Una situazione «insopportabile sotto il profilo umano e professionale». È quella vissuta da Sara Pedri, la ginecologa dell’ospedale Santa Chiara di Trento scomparsa nel nulla nel marzo scorso. Aveva chiesto di essere trasferita, ora è ancor più chiaro perché. Mentre proseguono le ricerche, emergono infatti i racconti di sei dipendenti che dopo la scomparsa della dottoressa di 31 anni, e prima che il caso diventasse nazionale, si sono rivolte ai legali per raccontare quel che accadeva nel reparto. Sono accuse pesanti: si parla di «vessazioni mortificanti» e di «un clima di sofferenza» che si viveva da anni a causa dei «metodi autoritari di Tateo e Mereu». Si tratta del primario Saverio Tateo e della dirigente Liliana Mereu. La situazione è gradualmente e purtroppo inesorabilmente peggiorata. Una ostetrica ha parlato ai pm e alla commissione interna di scatti d’ira, umiliazioni varie e turni massacranti.

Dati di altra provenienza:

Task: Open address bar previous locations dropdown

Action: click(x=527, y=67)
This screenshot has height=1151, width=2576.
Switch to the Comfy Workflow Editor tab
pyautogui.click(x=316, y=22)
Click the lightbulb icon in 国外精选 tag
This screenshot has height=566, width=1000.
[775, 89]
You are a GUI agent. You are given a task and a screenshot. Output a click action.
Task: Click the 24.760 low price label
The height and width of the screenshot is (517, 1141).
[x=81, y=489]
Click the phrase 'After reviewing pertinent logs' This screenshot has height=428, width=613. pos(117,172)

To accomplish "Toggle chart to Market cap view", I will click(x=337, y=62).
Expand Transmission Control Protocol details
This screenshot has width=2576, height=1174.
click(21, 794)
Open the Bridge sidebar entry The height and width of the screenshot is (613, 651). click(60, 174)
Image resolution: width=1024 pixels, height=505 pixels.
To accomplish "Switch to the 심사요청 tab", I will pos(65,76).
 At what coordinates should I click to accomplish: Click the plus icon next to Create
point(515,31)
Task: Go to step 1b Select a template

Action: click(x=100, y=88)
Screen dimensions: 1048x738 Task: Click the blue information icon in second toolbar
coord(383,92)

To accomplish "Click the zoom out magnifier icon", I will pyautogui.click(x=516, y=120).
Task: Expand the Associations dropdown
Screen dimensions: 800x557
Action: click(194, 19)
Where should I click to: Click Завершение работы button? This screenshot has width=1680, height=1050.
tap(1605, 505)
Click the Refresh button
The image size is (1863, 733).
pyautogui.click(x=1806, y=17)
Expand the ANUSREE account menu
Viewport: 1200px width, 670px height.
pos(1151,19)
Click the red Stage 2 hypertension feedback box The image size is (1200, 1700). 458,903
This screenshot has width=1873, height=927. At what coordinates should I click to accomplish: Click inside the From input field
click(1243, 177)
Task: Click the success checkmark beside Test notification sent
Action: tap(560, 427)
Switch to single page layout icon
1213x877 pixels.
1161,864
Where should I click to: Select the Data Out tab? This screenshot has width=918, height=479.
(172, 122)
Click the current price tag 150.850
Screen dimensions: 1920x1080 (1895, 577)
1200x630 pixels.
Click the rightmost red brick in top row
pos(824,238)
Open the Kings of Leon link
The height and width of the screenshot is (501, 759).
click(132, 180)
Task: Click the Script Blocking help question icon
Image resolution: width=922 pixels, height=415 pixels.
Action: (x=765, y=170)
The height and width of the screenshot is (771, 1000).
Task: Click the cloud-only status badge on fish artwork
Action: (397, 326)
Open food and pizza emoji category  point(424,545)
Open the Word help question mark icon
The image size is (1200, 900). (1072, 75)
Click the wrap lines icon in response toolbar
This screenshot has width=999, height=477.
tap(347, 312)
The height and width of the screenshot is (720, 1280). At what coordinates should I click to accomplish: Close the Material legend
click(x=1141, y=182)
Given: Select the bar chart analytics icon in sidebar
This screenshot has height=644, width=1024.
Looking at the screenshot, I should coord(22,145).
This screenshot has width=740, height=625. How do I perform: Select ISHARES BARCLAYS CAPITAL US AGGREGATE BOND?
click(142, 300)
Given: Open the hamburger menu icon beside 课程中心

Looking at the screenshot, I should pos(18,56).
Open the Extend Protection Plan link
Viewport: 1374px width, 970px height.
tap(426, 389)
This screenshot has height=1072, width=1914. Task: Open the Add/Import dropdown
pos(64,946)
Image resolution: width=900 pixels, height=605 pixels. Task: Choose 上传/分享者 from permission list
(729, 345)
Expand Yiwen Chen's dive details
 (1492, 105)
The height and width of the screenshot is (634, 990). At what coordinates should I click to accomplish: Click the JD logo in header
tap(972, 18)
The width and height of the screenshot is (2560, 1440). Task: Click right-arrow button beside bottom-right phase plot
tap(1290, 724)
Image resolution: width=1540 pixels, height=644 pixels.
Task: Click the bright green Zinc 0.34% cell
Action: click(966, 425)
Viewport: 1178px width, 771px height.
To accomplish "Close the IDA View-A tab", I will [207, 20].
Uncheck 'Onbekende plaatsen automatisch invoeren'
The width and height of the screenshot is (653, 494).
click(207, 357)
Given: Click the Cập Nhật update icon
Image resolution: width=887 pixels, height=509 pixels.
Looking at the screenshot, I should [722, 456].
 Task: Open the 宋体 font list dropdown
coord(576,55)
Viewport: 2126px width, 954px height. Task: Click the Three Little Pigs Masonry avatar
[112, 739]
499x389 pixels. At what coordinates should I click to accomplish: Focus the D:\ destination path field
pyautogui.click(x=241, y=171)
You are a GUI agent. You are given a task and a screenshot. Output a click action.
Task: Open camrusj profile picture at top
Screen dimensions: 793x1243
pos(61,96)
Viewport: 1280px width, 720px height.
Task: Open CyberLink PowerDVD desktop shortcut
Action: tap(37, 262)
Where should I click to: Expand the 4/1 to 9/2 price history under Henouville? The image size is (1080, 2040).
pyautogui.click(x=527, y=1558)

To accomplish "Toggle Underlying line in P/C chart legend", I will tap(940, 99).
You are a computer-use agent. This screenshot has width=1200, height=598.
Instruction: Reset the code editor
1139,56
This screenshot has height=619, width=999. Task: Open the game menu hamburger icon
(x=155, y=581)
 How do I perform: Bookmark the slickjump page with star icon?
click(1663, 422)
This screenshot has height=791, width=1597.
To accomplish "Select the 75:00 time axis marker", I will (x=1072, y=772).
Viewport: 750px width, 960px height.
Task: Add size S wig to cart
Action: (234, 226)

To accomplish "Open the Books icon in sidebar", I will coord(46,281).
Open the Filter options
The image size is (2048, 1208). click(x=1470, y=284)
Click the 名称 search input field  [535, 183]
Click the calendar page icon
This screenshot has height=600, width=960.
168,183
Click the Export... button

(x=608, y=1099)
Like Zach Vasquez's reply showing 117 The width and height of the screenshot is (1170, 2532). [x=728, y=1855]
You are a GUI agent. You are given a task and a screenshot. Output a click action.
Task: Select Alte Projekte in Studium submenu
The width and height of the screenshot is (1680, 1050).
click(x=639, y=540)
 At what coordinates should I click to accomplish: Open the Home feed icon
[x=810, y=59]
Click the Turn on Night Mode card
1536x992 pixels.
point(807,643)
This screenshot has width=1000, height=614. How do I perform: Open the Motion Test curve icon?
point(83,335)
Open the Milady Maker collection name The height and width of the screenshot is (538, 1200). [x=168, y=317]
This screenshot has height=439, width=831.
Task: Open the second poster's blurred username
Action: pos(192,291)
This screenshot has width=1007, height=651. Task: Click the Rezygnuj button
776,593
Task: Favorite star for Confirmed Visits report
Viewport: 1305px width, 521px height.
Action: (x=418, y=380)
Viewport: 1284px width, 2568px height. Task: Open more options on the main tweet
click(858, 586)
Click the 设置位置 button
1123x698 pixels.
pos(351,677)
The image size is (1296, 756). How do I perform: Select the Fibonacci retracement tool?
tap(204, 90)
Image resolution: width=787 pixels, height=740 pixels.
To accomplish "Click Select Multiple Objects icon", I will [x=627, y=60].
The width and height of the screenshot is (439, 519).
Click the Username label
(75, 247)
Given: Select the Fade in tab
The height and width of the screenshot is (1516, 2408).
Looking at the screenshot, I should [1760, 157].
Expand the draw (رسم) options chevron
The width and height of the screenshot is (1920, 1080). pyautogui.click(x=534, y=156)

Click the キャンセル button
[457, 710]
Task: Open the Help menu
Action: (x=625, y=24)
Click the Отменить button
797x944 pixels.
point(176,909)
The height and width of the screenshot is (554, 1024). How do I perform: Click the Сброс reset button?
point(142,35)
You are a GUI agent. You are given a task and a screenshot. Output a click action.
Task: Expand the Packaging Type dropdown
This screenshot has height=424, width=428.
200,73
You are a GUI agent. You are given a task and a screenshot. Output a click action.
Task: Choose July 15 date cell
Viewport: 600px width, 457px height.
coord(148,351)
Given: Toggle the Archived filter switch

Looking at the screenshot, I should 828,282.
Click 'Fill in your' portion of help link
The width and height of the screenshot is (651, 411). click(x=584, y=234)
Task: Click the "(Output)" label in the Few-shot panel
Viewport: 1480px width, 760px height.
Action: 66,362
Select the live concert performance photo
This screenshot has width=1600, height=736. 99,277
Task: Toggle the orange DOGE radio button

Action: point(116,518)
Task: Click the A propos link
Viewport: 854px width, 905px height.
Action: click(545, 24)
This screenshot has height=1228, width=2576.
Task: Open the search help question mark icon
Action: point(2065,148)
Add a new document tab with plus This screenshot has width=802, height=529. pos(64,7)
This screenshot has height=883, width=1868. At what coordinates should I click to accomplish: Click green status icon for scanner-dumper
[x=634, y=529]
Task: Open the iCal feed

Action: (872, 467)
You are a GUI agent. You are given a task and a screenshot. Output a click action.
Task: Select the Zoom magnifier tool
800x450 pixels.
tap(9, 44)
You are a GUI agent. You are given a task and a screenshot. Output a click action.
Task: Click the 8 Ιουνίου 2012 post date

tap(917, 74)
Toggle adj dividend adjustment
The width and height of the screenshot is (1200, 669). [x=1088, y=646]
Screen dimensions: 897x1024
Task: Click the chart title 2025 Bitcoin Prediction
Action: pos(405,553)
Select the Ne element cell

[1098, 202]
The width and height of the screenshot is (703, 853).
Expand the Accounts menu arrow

Sono gli stessi atteggiamenti che Sara Pedri aveva descritto negli appunti lasciati nel suo appuntamento di Cles e recuperati dai carabinieri. Quella esperienza a Trento, che doveva essere per lei formativa, le ha causato invece uno stato di ansia profondo. Ora si fa sempre più concreta l’ipotesi che si sia suicidata in seguito alle vessazioni subite sul posto di lavoro.
COLLEGHE DI SARA PEDRI “C’ERA UN CLIMA AVVELENATO”
Non riusciva a dire no, ad opporsi, ma sapeva di avere bisogno di aiuto. Poi però è scomparsa e le ricerche per ritrovarla continuano. Nel frattempo l’Azienda provinciale per i servizi sanitari (Apss) ha deciso di trasferire il primario Saverio Tateo e la dirigente Liliana Mereu. Invece Pier Paolo Benetollo, direttore generale dell’Apss, si è dimesso. Decisioni prese dopo l’analisi della documentazione riguardante le testimonianze di ben 119 persone. Tra di loro ci sono sei professioniste che si sono fatte avanti per denunciare i metodi usati dai due specialisti in reparto. «La condotta basata su atteggiamenti spesso vessatori ha creato in me come in tanti altri una profonda sofferenza. Capitavano anche insulti e minacce. A un’infermiera ho sentito dire: io ti rovino». Gli inquirenti hanno portato alla luce una realtà professionale insostenibile. «Un clima avvelenato», lo definisce l’avvocato Nicodemo Gentile, legale della famiglia di Sara Pedri. Il suo auspicio è che la Procura trasformi l’attuale fascicolo da notizie non costituenti reato a notizie costituenti reato.
“MIA SORELLA ERA TERRORIZZATA”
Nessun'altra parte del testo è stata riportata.